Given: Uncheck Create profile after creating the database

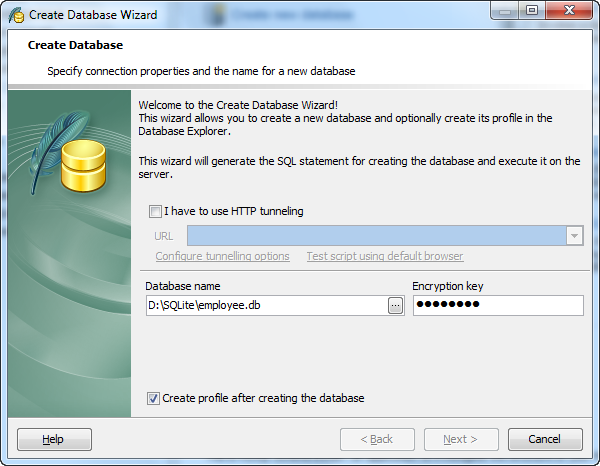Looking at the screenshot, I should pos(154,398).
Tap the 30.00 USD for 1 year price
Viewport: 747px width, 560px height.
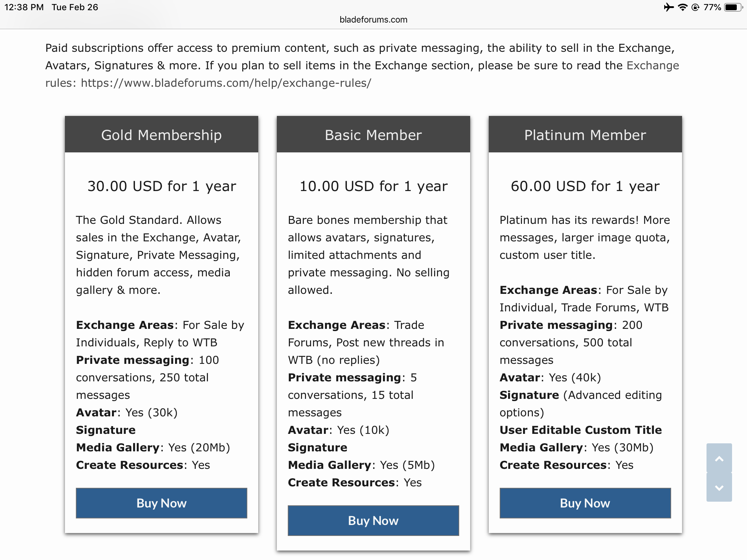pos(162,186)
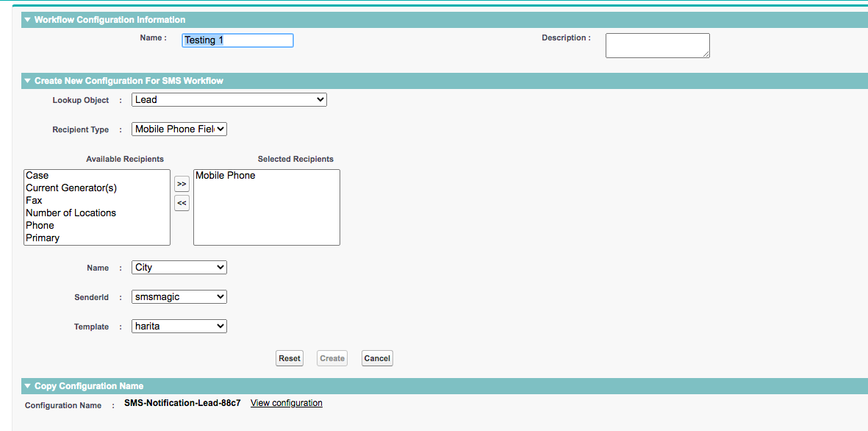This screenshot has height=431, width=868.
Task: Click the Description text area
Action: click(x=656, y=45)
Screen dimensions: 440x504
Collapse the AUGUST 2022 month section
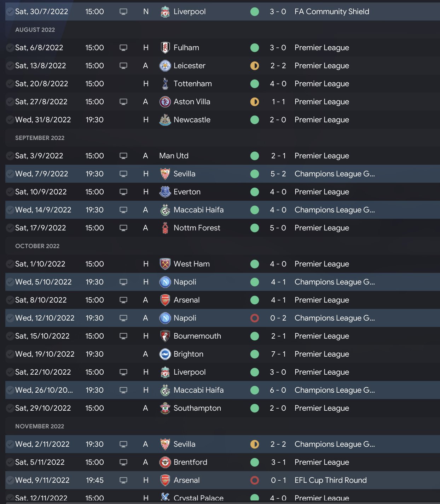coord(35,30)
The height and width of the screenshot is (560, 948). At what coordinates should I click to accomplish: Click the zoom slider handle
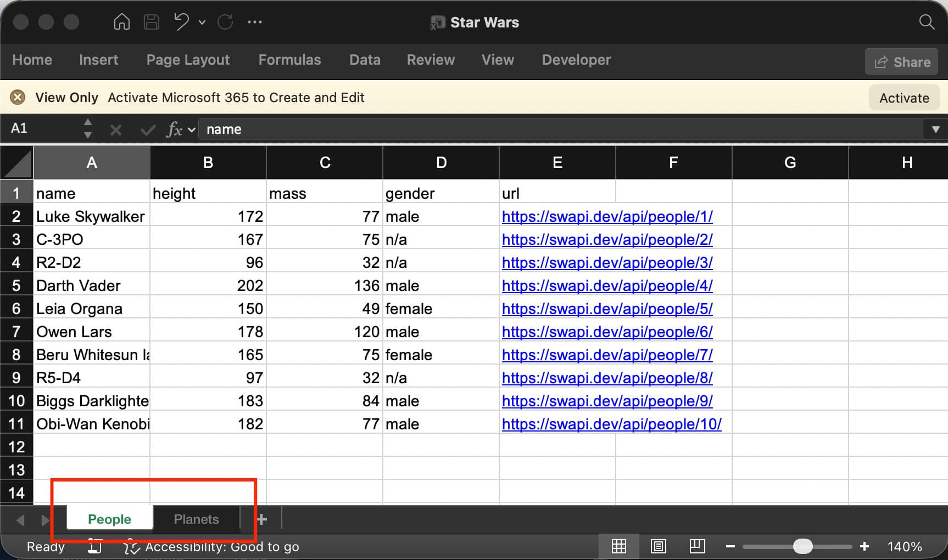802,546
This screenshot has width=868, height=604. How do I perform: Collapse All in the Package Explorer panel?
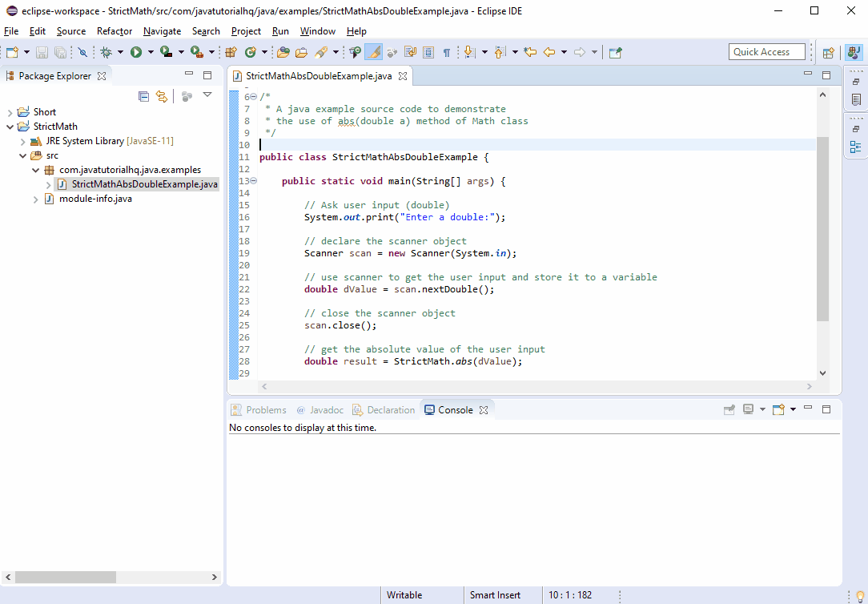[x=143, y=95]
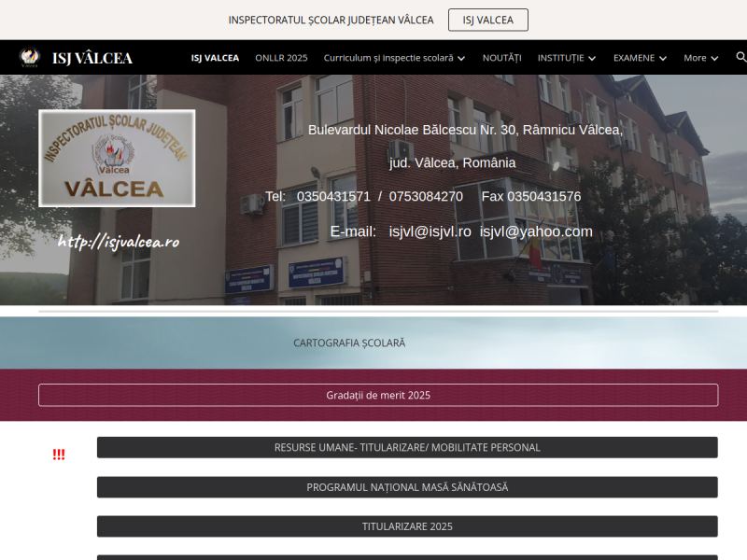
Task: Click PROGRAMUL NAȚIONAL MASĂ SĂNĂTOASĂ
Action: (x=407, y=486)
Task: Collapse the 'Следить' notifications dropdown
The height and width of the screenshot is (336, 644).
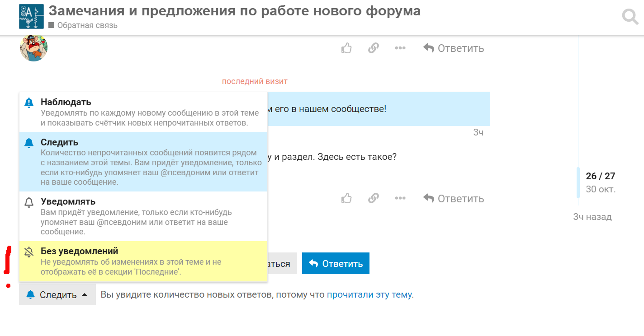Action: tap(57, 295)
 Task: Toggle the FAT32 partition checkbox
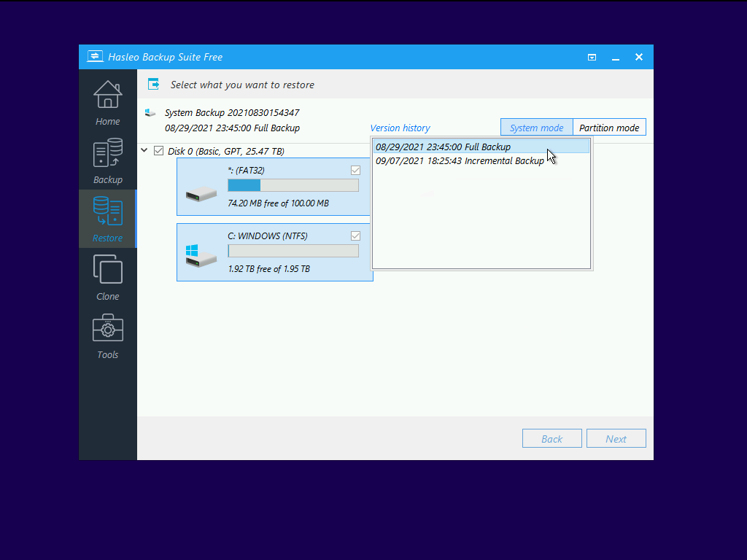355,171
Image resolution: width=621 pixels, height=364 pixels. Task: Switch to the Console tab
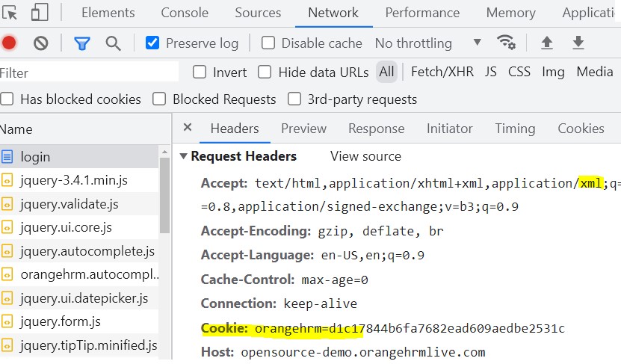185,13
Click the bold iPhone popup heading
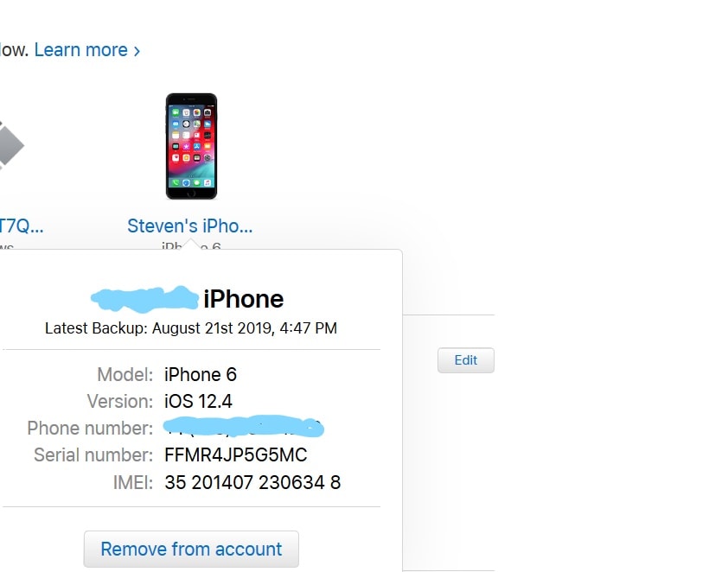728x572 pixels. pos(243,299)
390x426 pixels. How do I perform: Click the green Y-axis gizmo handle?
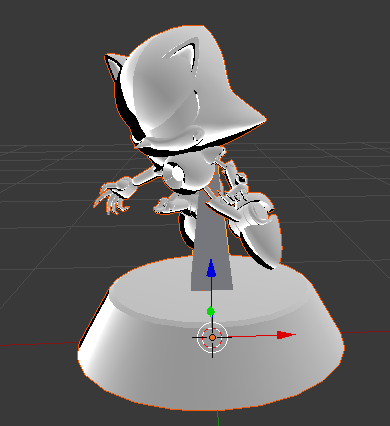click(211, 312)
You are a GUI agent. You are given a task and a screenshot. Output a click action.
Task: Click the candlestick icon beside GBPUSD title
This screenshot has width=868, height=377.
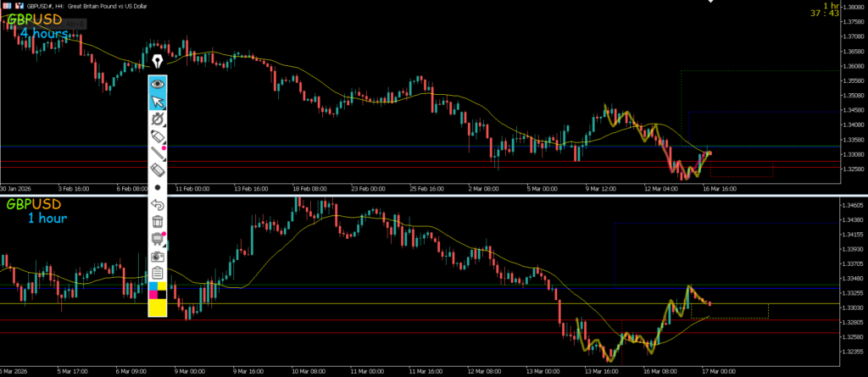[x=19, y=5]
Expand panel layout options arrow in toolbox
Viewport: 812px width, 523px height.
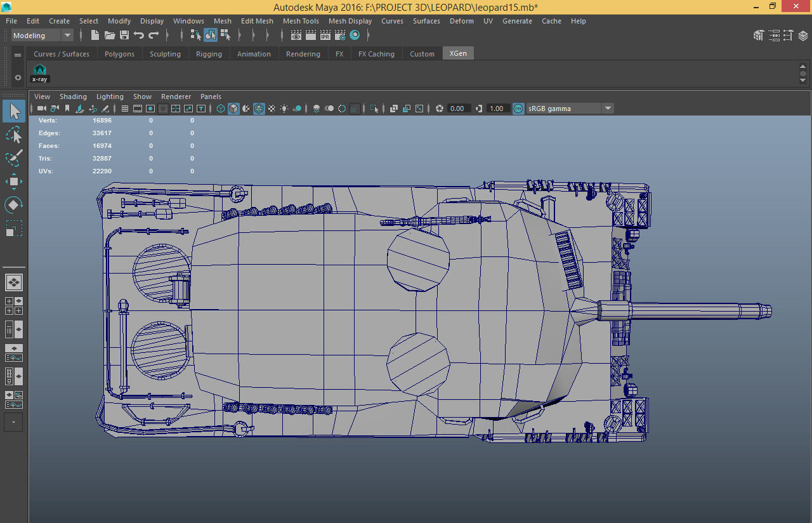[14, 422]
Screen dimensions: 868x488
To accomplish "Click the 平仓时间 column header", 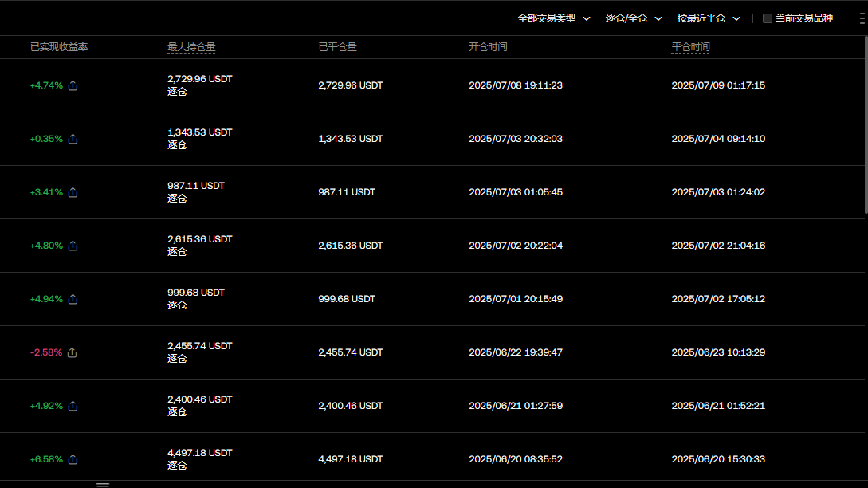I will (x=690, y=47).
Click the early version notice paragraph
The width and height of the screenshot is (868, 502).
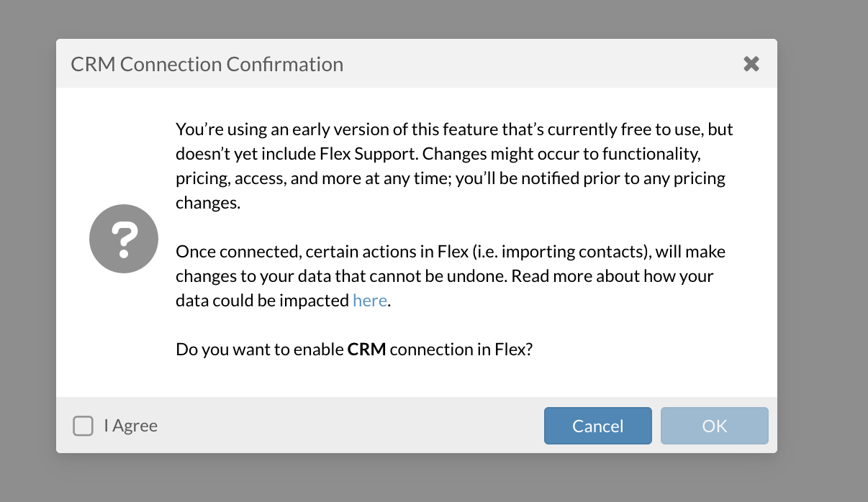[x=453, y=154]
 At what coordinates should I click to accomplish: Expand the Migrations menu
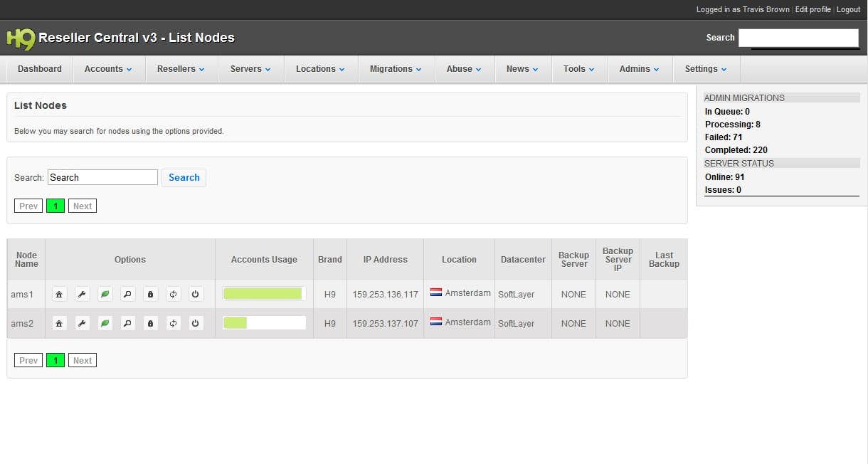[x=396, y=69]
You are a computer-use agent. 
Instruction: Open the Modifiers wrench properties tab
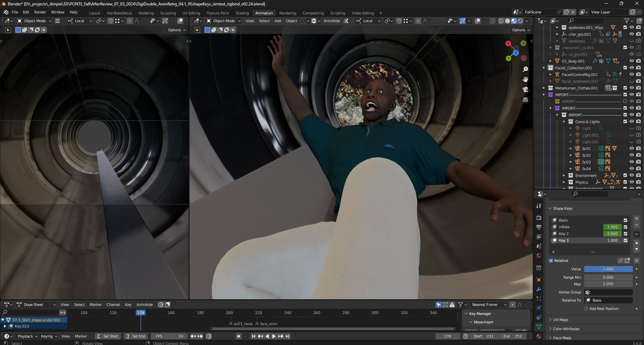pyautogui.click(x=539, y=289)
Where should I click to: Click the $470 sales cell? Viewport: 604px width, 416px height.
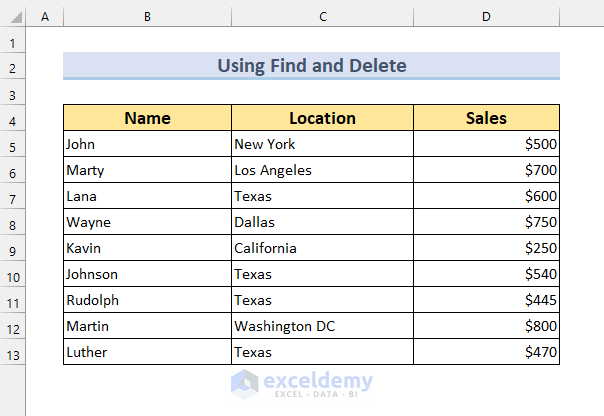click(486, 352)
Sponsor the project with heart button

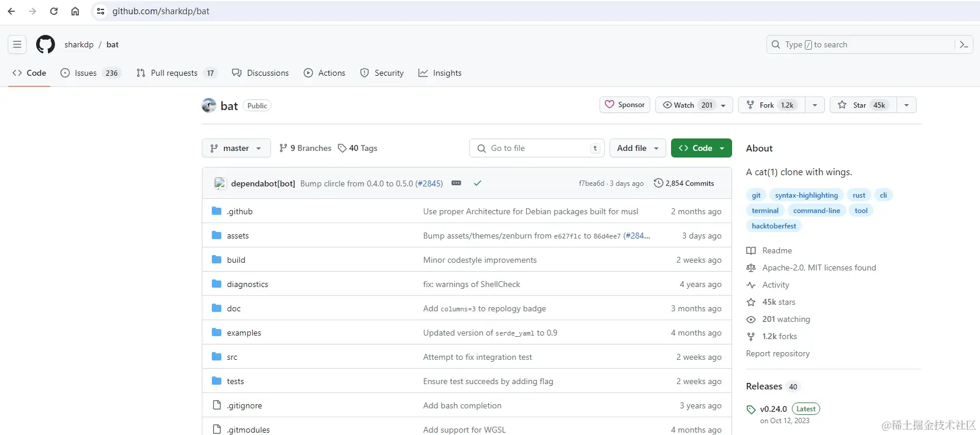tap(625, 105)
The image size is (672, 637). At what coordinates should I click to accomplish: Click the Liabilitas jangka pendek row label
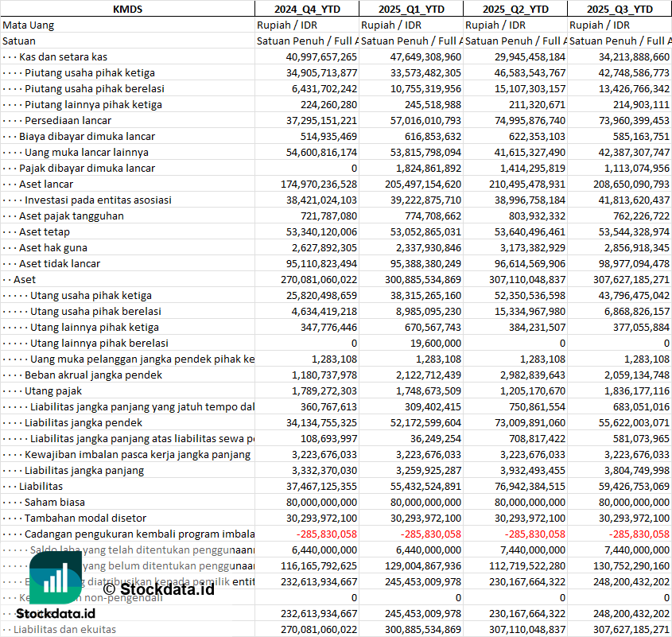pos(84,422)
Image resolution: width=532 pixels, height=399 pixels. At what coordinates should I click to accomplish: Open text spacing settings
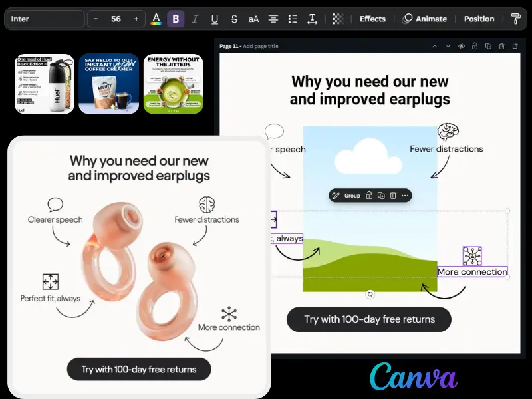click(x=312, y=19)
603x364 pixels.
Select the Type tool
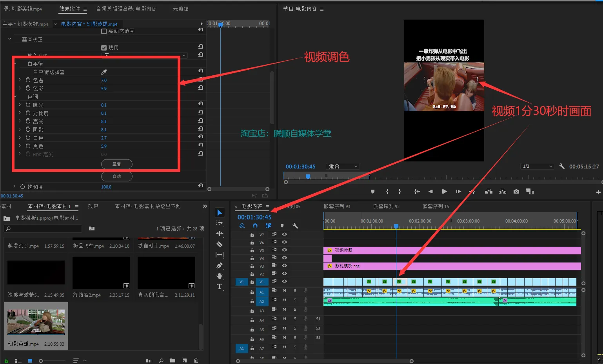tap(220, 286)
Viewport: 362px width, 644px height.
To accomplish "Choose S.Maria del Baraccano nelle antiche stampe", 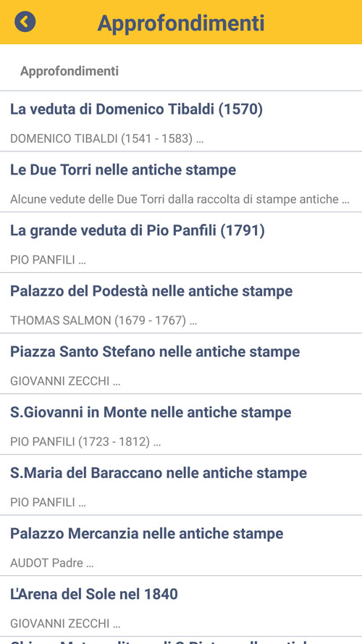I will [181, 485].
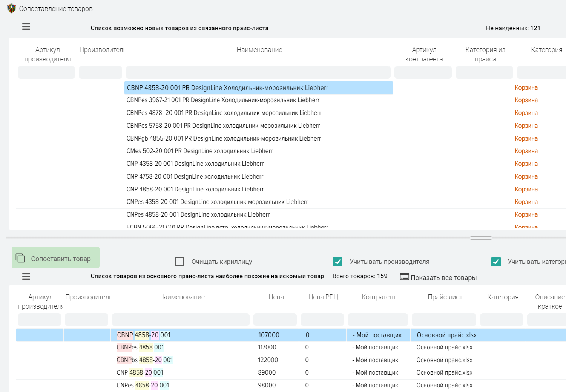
..............................
**WORK TASK:** Indicate the number of lines in the data above that contain the string "agent", without any additional text.

**THE COMPLETED TASK:** 2